O PAPEL DAS NAÇÕES UNIDAS Logo na primeira cena, Tessa condena a ONU por ter sido (ir)responsável pela guerra do Iraque, enquanto interpela aquele que se tornará seu marido sobre a invasão patrocinada por seu patrão, Tony Blair, o primeiro-ministro britânico. Ao longo do filme, sobram críticas ao círculo vicioso em que a ONU se meteu com sua polí-
tica meramente assistencialista. Em uma das cenas mais tocantes, uma criança órfã da tribo massai, sobrevivente de um massacre, é proibida de embarcar num avião cargueiro da ONU, que só tem a permissão de levar voluntários a bordo. O piloto, resignado, mesmo sabendo que ela terá poucas chances de sobreviver, se vê obrigado a recitar o conhecido mantra moderno: “Paciência, igual a ela, existem milhões”.
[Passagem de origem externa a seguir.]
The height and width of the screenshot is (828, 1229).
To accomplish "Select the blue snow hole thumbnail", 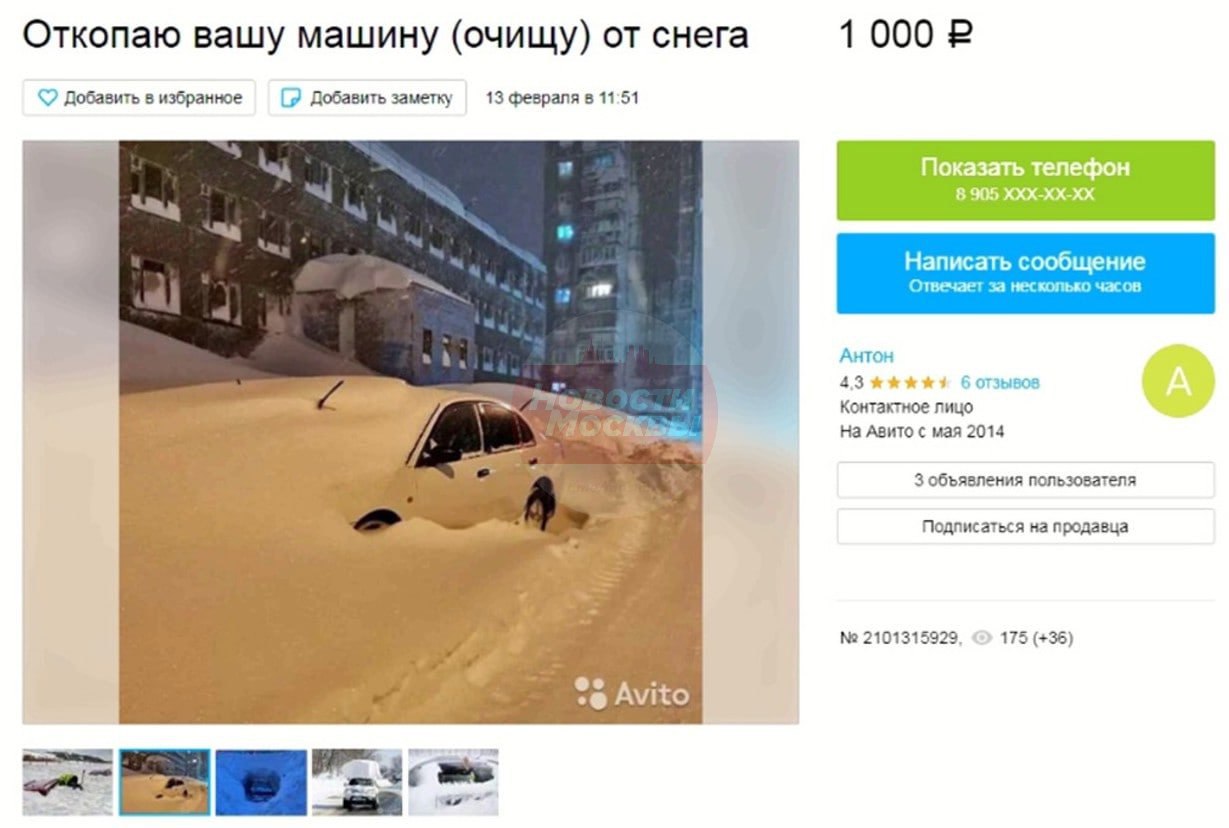I will [261, 782].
PEDAGOGIA DO EXEMPLO Os efeitos da colonização britânica no Quênia vão além dos volantes trocados de lugar nos carros. O sentimento de impotência frente
a tanta injustiça deixada como herança faz com que o espírito de sacrifício e a pedagogia do exemplo tornem-se as únicas formas de contestação – como quando Tessa, branca e rica, abdica de sua situação social e resolve dar à luz no mesmo hospital caótico freqüentado por negros e pobres. A saga de Justin e Tessa no continente africano nos parece familiar em tempos que se disseminam, no Brasil, a greve de fome e a imolação da própria vida como último recurso capaz de defender a natureza e os excluídos. Nesse sentido, o cartaz do filme acerta quando estampa: “Love. At any cost” (Amor. A qualquer preço).